Barnett Newman, Vir Heroicus Sublimis, 1950-51, oil on canvas, 242.2 x 541.7cm, MoMA, New York.

   It is this kind of thinking, as provoked by Art, that is key to what it does for us. It is an invitation to think, to feel, and to philosophise freely, to step out of the ceaseless flow, to gather our sense of our self and our context. To engage with Art is to be taught, by the past, something about our present and our future, and then to re-enter the now, with a better understanding and a broader range of perception. 

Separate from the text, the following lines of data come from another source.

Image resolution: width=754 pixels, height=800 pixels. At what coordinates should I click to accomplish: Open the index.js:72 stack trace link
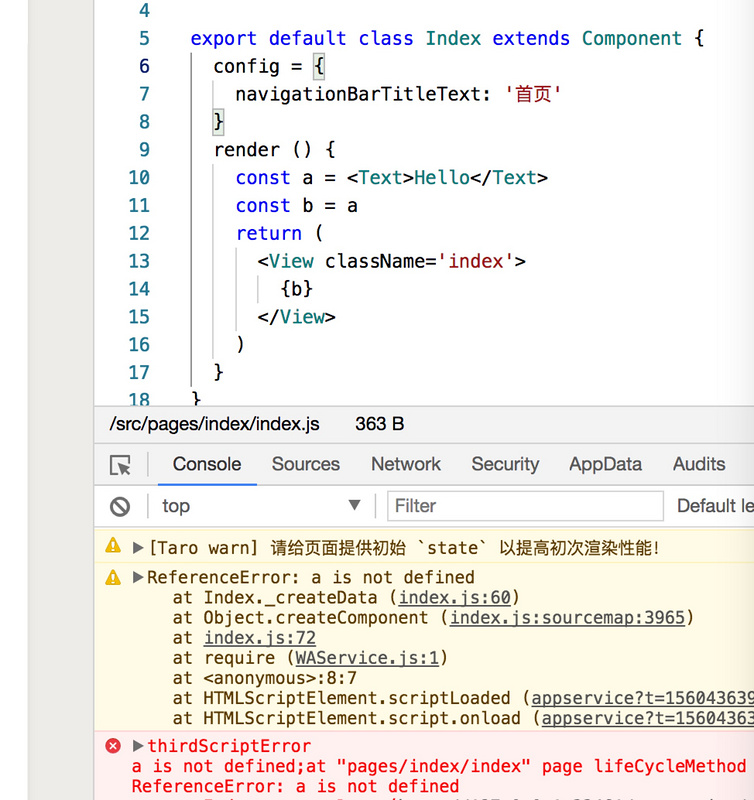click(x=260, y=638)
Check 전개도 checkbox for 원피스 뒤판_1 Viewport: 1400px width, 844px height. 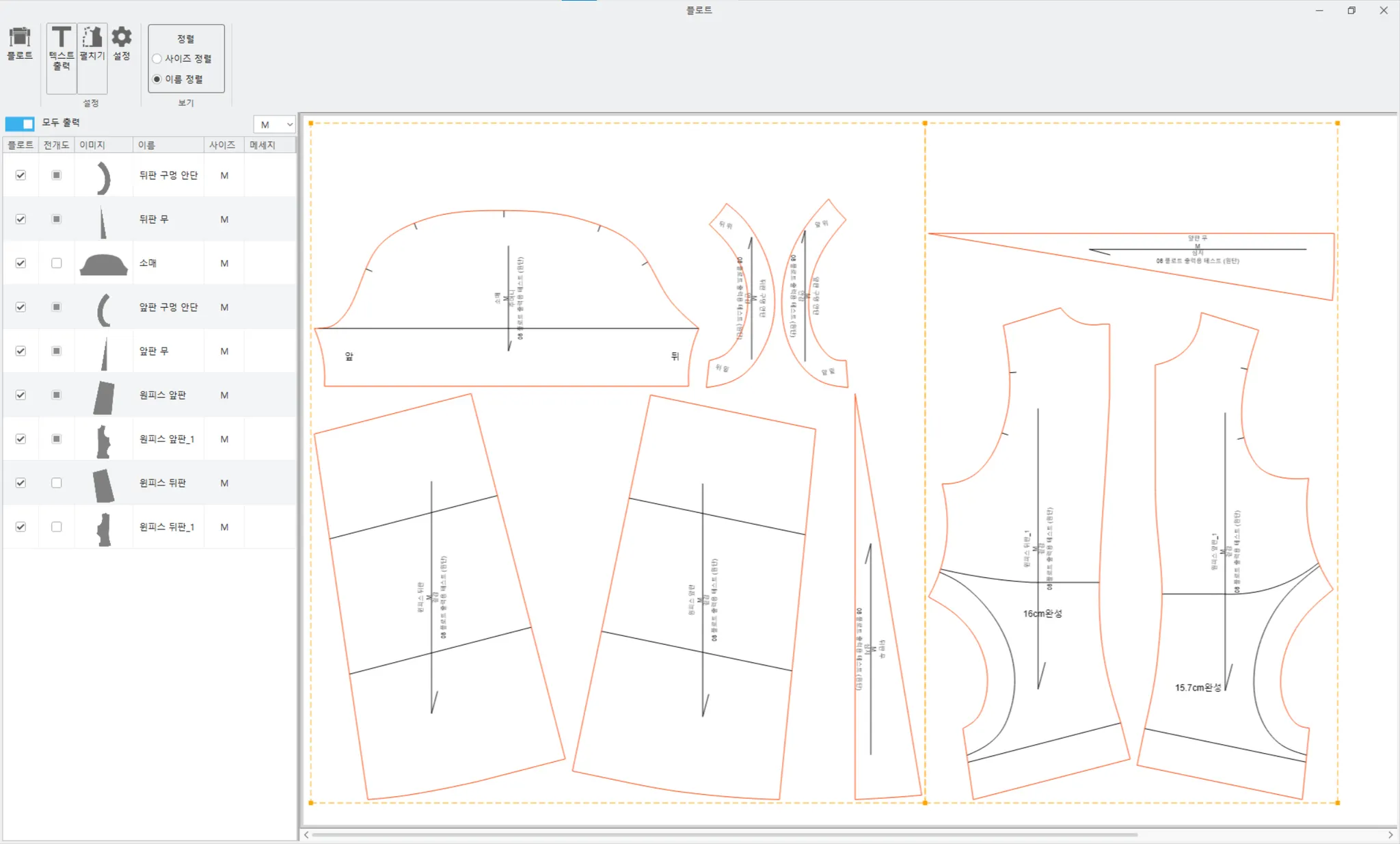pos(57,527)
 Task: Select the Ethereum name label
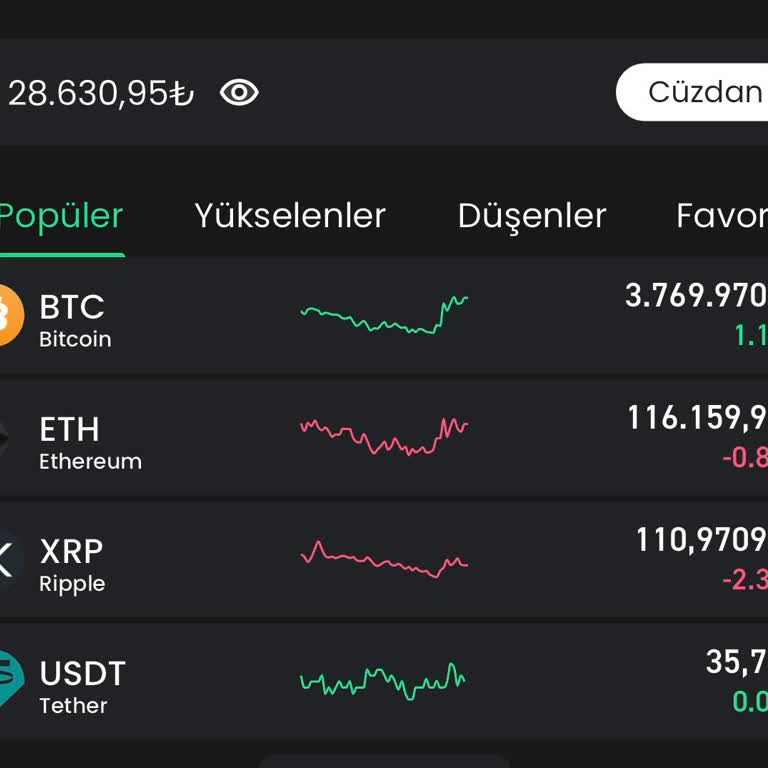90,462
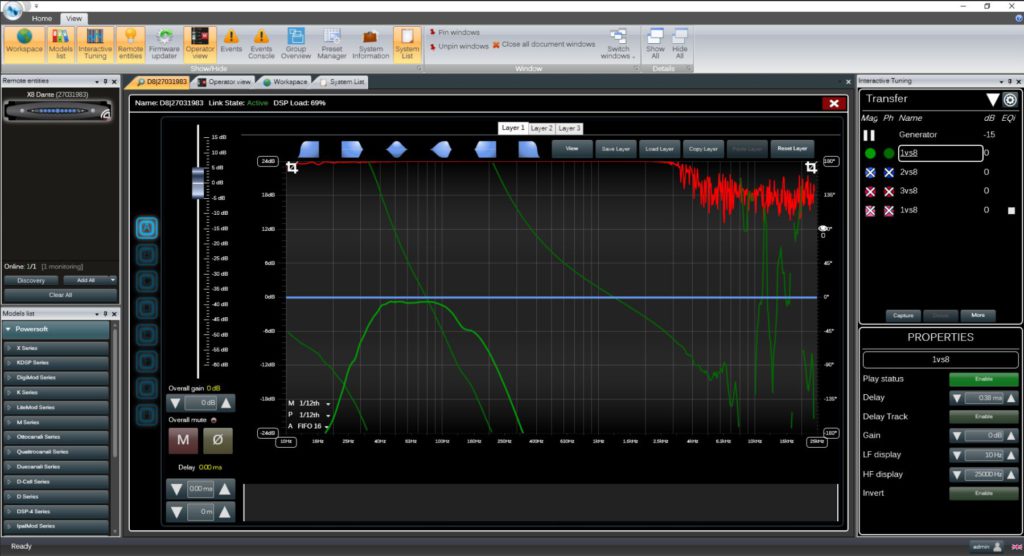Image resolution: width=1024 pixels, height=556 pixels.
Task: Show the System Information panel
Action: 370,44
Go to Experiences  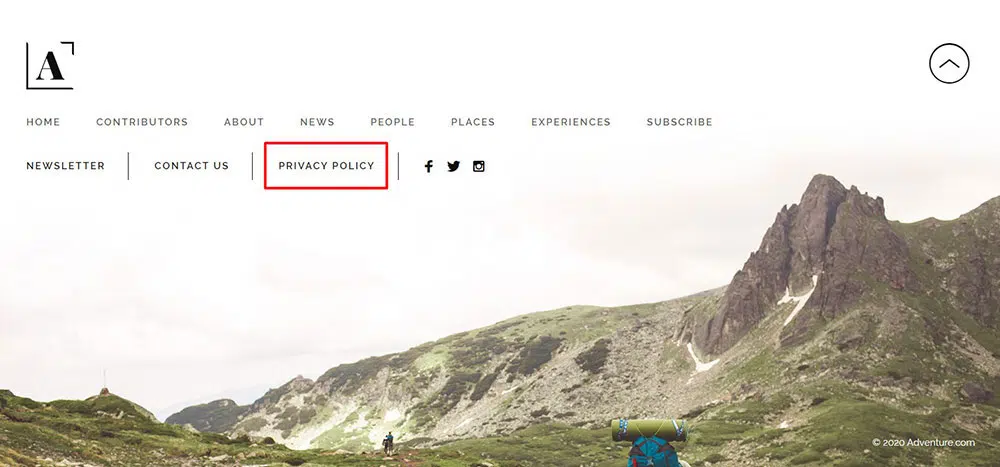[x=571, y=122]
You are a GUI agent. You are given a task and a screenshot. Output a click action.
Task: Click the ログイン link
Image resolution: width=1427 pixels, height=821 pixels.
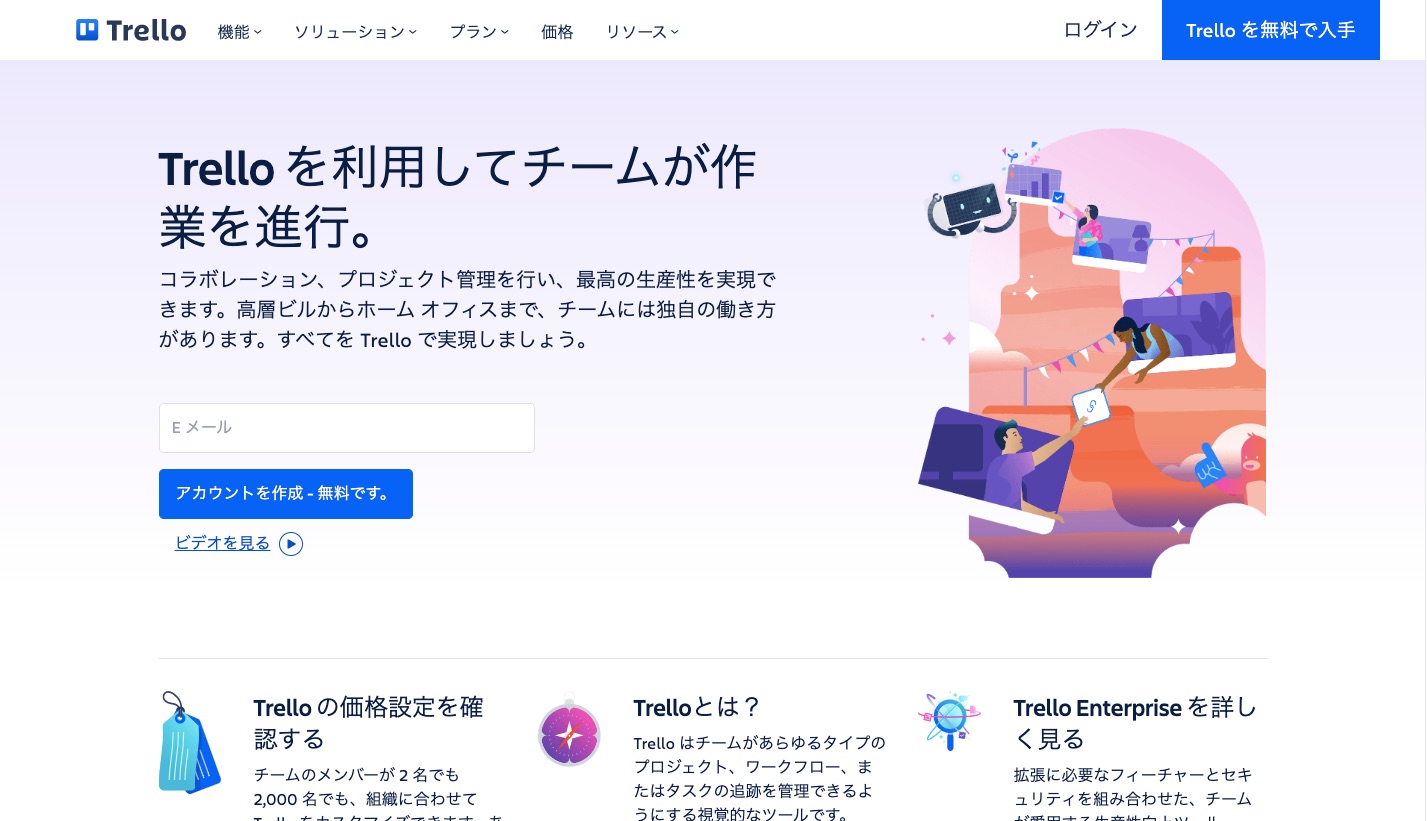(1100, 30)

   During this pandemic, we have been repeatedly told that many have ‘turned to Art for comfort.’ This is simply not true. Everyone has lived with Art all their lives on some or other level, nobody has turned to it just now and certainly not just for comfort. What I’m getting at here is that to think of Art as an option, something we can choose to turn to like one might choose to treat oneself to some chocolate or a glass of wine, is to not only miss the point but to reduce art to some casual entertainment. Rather, what should be noted is that Art is what remained, unshaken and unshakable when the rest of life was stripped away. Art never went anywhere, and neither was it taken out the cupboard and dusted down for an airing when we had nothing better to do. Art was the birdsong that had been there all along but only became clearer when the guns stopped. Art goes on as long as we go on, our job, in our time, is to package not only Beauty but all that we are into Art so it may be washed downstream into posterity. 

“A thing of beauty is a joy for ever:

Its loveliness increases; it will never

Pass into nothingness; but still will keep

A bower quiet for us, and a sleep

Full of sweet dreams, and health, and quiet breathing.”